Source data

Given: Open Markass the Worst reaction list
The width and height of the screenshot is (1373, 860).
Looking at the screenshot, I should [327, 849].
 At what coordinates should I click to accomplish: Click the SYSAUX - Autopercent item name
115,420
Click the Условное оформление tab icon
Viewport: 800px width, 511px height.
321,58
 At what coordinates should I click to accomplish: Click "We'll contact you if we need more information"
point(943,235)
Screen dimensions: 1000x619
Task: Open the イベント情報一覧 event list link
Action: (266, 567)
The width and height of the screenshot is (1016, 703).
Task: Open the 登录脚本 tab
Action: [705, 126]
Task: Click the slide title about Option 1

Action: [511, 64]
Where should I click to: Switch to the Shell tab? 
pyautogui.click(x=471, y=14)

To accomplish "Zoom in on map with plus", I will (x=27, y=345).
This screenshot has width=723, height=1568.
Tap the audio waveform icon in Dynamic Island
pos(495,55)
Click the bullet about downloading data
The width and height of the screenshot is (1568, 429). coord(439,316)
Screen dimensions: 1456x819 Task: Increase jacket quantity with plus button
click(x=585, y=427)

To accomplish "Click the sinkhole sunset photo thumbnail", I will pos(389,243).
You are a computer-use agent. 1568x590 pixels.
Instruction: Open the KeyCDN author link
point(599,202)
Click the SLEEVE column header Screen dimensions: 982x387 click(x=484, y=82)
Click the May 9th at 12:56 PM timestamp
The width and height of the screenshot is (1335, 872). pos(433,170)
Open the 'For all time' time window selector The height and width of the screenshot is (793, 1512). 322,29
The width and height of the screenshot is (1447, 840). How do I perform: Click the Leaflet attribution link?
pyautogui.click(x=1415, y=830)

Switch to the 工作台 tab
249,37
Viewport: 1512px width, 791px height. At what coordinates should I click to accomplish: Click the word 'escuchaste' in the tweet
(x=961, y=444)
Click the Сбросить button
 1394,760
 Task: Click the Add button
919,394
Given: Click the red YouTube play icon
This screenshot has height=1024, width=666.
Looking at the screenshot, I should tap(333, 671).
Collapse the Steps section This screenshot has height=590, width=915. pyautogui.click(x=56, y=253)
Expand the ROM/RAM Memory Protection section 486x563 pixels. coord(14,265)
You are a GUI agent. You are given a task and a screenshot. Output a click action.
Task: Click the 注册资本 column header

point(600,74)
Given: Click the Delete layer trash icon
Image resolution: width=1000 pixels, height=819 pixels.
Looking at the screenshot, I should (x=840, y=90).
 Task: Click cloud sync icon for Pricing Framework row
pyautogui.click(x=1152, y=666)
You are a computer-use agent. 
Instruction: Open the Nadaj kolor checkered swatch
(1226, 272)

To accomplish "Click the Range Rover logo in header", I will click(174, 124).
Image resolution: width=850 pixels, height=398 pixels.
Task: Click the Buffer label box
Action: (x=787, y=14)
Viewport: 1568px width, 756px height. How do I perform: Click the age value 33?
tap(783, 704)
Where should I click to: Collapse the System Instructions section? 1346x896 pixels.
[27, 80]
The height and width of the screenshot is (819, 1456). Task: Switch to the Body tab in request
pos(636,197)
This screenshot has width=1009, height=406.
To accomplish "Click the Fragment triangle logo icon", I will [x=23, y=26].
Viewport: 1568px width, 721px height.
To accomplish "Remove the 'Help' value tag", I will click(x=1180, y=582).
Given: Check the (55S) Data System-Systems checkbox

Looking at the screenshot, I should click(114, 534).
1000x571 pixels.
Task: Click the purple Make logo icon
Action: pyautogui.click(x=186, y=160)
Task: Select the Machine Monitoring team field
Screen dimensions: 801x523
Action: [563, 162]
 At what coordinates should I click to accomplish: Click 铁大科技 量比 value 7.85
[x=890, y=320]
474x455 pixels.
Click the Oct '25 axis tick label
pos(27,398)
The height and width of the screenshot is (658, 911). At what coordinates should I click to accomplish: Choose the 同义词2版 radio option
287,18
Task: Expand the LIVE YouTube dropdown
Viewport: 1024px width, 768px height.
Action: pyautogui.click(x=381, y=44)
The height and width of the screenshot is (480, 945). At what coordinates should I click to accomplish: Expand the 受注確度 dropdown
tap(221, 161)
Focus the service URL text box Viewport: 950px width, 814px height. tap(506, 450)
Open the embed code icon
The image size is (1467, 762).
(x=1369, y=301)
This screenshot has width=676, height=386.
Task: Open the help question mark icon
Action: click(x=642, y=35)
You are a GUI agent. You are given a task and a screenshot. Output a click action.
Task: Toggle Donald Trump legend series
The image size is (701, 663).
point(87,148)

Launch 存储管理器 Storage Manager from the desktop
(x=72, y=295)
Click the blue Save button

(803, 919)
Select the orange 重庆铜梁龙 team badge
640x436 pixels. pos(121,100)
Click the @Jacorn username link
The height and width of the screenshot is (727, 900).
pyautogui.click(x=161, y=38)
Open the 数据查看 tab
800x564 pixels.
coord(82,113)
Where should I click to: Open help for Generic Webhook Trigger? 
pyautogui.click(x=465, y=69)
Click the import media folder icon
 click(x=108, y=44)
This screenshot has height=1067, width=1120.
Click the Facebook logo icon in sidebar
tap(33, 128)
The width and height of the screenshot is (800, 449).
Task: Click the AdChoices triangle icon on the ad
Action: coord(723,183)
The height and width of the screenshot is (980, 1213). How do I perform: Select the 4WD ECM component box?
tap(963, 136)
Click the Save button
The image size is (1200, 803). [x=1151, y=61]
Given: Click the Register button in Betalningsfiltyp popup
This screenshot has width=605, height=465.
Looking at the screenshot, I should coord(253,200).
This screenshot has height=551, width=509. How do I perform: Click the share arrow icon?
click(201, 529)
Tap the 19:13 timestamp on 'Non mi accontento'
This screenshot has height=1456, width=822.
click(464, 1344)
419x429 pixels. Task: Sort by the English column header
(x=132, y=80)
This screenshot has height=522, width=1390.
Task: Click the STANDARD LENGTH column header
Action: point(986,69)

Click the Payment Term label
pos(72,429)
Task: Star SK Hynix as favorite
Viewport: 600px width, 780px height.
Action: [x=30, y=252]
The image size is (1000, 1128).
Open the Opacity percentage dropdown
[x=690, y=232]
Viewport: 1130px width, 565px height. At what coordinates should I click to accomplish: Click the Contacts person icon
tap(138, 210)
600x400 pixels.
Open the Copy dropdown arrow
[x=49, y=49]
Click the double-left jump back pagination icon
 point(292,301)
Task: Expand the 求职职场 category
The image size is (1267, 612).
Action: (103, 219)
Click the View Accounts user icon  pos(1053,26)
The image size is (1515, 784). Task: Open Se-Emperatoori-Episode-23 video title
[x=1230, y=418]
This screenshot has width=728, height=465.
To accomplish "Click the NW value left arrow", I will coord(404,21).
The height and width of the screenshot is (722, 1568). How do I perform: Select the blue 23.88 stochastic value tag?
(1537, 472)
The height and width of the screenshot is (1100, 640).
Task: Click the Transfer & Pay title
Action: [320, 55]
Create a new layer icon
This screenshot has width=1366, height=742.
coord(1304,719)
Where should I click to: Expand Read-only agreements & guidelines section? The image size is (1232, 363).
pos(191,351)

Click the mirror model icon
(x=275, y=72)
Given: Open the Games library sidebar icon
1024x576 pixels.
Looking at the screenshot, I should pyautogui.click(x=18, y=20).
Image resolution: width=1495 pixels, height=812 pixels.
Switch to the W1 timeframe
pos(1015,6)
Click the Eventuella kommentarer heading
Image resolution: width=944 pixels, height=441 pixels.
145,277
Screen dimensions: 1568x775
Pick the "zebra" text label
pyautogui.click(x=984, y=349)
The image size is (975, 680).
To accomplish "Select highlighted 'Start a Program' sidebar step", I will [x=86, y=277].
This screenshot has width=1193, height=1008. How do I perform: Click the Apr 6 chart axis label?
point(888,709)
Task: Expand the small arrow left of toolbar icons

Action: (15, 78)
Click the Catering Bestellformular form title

Activity
With nothing added or dropped, reproduce all the data exactly.

Response to this task
Given: Open Markass the Worst reaction list
The width and height of the screenshot is (1373, 860).
Looking at the screenshot, I should [327, 849].
 At what coordinates should I click to accomplish: Click the SYSAUX - Autopercent item name
115,420
Click the Условное оформление tab icon
Viewport: 800px width, 511px height.
321,58
 At what coordinates should I click to accomplish: Click "We'll contact you if we need more information"
point(943,235)
Screen dimensions: 1000x619
Task: Open the イベント情報一覧 event list link
Action: (266, 567)
The width and height of the screenshot is (1016, 703).
Task: Open the 登录脚本 tab
Action: [705, 126]
Task: Click the slide title about Option 1

Action: [511, 64]
Where should I click to: Switch to the Shell tab? 
pyautogui.click(x=471, y=14)

To accomplish "Zoom in on map with plus", I will (x=27, y=345).
This screenshot has width=723, height=1568.
Tap the audio waveform icon in Dynamic Island
pos(495,55)
Click the bullet about downloading data
The width and height of the screenshot is (1568, 429). coord(439,316)
Screen dimensions: 1456x819 Task: Increase jacket quantity with plus button
click(x=585, y=427)

To accomplish "Click the sinkhole sunset photo thumbnail", I will pos(389,243).
You are a computer-use agent. 1568x590 pixels.
Instruction: Open the KeyCDN author link
point(599,202)
Click the SLEEVE column header Screen dimensions: 982x387 click(x=484, y=82)
Click the May 9th at 12:56 PM timestamp
The width and height of the screenshot is (1335, 872). pos(433,170)
Open the 'For all time' time window selector The height and width of the screenshot is (793, 1512). 322,29
The width and height of the screenshot is (1447, 840). How do I perform: Click the Leaflet attribution link?
pyautogui.click(x=1415, y=830)

Switch to the 工作台 tab
249,37
Viewport: 1512px width, 791px height. At what coordinates should I click to accomplish: Click the word 'escuchaste' in the tweet
(x=961, y=444)
Click the Сбросить button
 1394,760
 Task: Click the Add button
919,394
Given: Click the red YouTube play icon
This screenshot has height=1024, width=666.
Looking at the screenshot, I should tap(333, 671).
Collapse the Steps section This screenshot has height=590, width=915. pyautogui.click(x=56, y=253)
Expand the ROM/RAM Memory Protection section 486x563 pixels. coord(14,265)
You are a GUI agent. You are given a task and a screenshot. Output a click action.
Task: Click the 注册资本 column header

point(600,74)
Given: Click the Delete layer trash icon
Image resolution: width=1000 pixels, height=819 pixels.
Looking at the screenshot, I should (x=840, y=90).
 Task: Click cloud sync icon for Pricing Framework row
pyautogui.click(x=1152, y=666)
You are a computer-use agent. 
Instruction: Open the Nadaj kolor checkered swatch
(1226, 272)

To accomplish "Click the Range Rover logo in header", I will click(174, 124).
Image resolution: width=850 pixels, height=398 pixels.
Task: Click the Buffer label box
Action: (x=787, y=14)
Viewport: 1568px width, 756px height. How do I perform: Click the age value 33?
tap(783, 704)
Where should I click to: Collapse the System Instructions section? 1346x896 pixels.
[27, 80]
The height and width of the screenshot is (819, 1456). Task: Switch to the Body tab in request
pos(636,197)
This screenshot has width=1009, height=406.
To accomplish "Click the Fragment triangle logo icon", I will [x=23, y=26].
Viewport: 1568px width, 721px height.
To accomplish "Remove the 'Help' value tag", I will click(x=1180, y=582).
Given: Check the (55S) Data System-Systems checkbox

Looking at the screenshot, I should click(114, 534).
1000x571 pixels.
Task: Click the purple Make logo icon
Action: pyautogui.click(x=186, y=160)
Task: Select the Machine Monitoring team field
Screen dimensions: 801x523
Action: [563, 162]
 At what coordinates should I click to accomplish: Click 铁大科技 量比 value 7.85
[x=890, y=320]
474x455 pixels.
Click the Oct '25 axis tick label
pos(27,398)
The height and width of the screenshot is (658, 911). At what coordinates should I click to accomplish: Choose the 同义词2版 radio option
287,18
Task: Expand the LIVE YouTube dropdown
Viewport: 1024px width, 768px height.
Action: pyautogui.click(x=381, y=44)
The height and width of the screenshot is (480, 945). At what coordinates should I click to accomplish: Expand the 受注確度 dropdown
tap(221, 161)
Focus the service URL text box Viewport: 950px width, 814px height. tap(506, 450)
Open the embed code icon
The image size is (1467, 762).
(x=1369, y=301)
This screenshot has width=676, height=386.
Task: Open the help question mark icon
Action: click(x=642, y=35)
You are a GUI agent. You are given a task and a screenshot. Output a click action.
Task: Toggle Donald Trump legend series
The image size is (701, 663).
point(87,148)

Launch 存储管理器 Storage Manager from the desktop
(x=72, y=295)
Click the blue Save button

(803, 919)
Select the orange 重庆铜梁龙 team badge
640x436 pixels. pos(121,100)
Click the @Jacorn username link
The height and width of the screenshot is (727, 900).
pyautogui.click(x=161, y=38)
Open the 数据查看 tab
800x564 pixels.
coord(82,113)
Where should I click to: Open help for Generic Webhook Trigger? 
pyautogui.click(x=465, y=69)
Click the import media folder icon
 click(x=108, y=44)
This screenshot has height=1067, width=1120.
Click the Facebook logo icon in sidebar
tap(33, 128)
The width and height of the screenshot is (800, 449).
Task: Click the AdChoices triangle icon on the ad
Action: coord(723,183)
The height and width of the screenshot is (980, 1213). How do I perform: Select the 4WD ECM component box?
tap(963, 136)
Click the Save button
The image size is (1200, 803). [x=1151, y=61]
Given: Click the Register button in Betalningsfiltyp popup
This screenshot has width=605, height=465.
Looking at the screenshot, I should coord(253,200).
This screenshot has height=551, width=509. How do I perform: Click the share arrow icon?
click(201, 529)
Tap the 19:13 timestamp on 'Non mi accontento'
This screenshot has height=1456, width=822.
click(464, 1344)
419x429 pixels. Task: Sort by the English column header
(x=132, y=80)
This screenshot has height=522, width=1390.
Task: Click the STANDARD LENGTH column header
Action: point(986,69)

Click the Payment Term label
pos(72,429)
Task: Star SK Hynix as favorite
Viewport: 600px width, 780px height.
Action: [x=30, y=252]
The image size is (1000, 1128).
Open the Opacity percentage dropdown
[x=690, y=232]
Viewport: 1130px width, 565px height. At what coordinates should I click to accomplish: Click the Contacts person icon
tap(138, 210)
600x400 pixels.
Open the Copy dropdown arrow
[x=49, y=49]
Click the double-left jump back pagination icon
 point(292,301)
Task: Expand the 求职职场 category
The image size is (1267, 612).
Action: (103, 219)
Click the View Accounts user icon  pos(1053,26)
The image size is (1515, 784). Task: Open Se-Emperatoori-Episode-23 video title
[x=1230, y=418]
This screenshot has width=728, height=465.
To accomplish "Click the NW value left arrow", I will coord(404,21).
The height and width of the screenshot is (722, 1568). How do I perform: Select the blue 23.88 stochastic value tag?
(1537, 472)
The height and width of the screenshot is (1100, 640).
Task: Click the Transfer & Pay title
Action: [320, 55]
Create a new layer icon
This screenshot has width=1366, height=742.
coord(1304,719)
Where should I click to: Expand Read-only agreements & guidelines section? The image size is (1232, 363).
pos(191,351)

Click the mirror model icon
(x=275, y=72)
Given: Open the Games library sidebar icon
1024x576 pixels.
Looking at the screenshot, I should pyautogui.click(x=18, y=20).
Image resolution: width=1495 pixels, height=812 pixels.
Switch to the W1 timeframe
pos(1015,6)
Click the Eventuella kommentarer heading
Image resolution: width=944 pixels, height=441 pixels.
145,277
Screen dimensions: 1568x775
Pick the "zebra" text label
pyautogui.click(x=984, y=349)
The image size is (975, 680).
To accomplish "Select highlighted 'Start a Program' sidebar step", I will [x=86, y=277].
This screenshot has width=1193, height=1008. How do I perform: Click the Apr 6 chart axis label?
point(888,709)
Task: Expand the small arrow left of toolbar icons

Action: (15, 78)
Click the Catering Bestellformular form title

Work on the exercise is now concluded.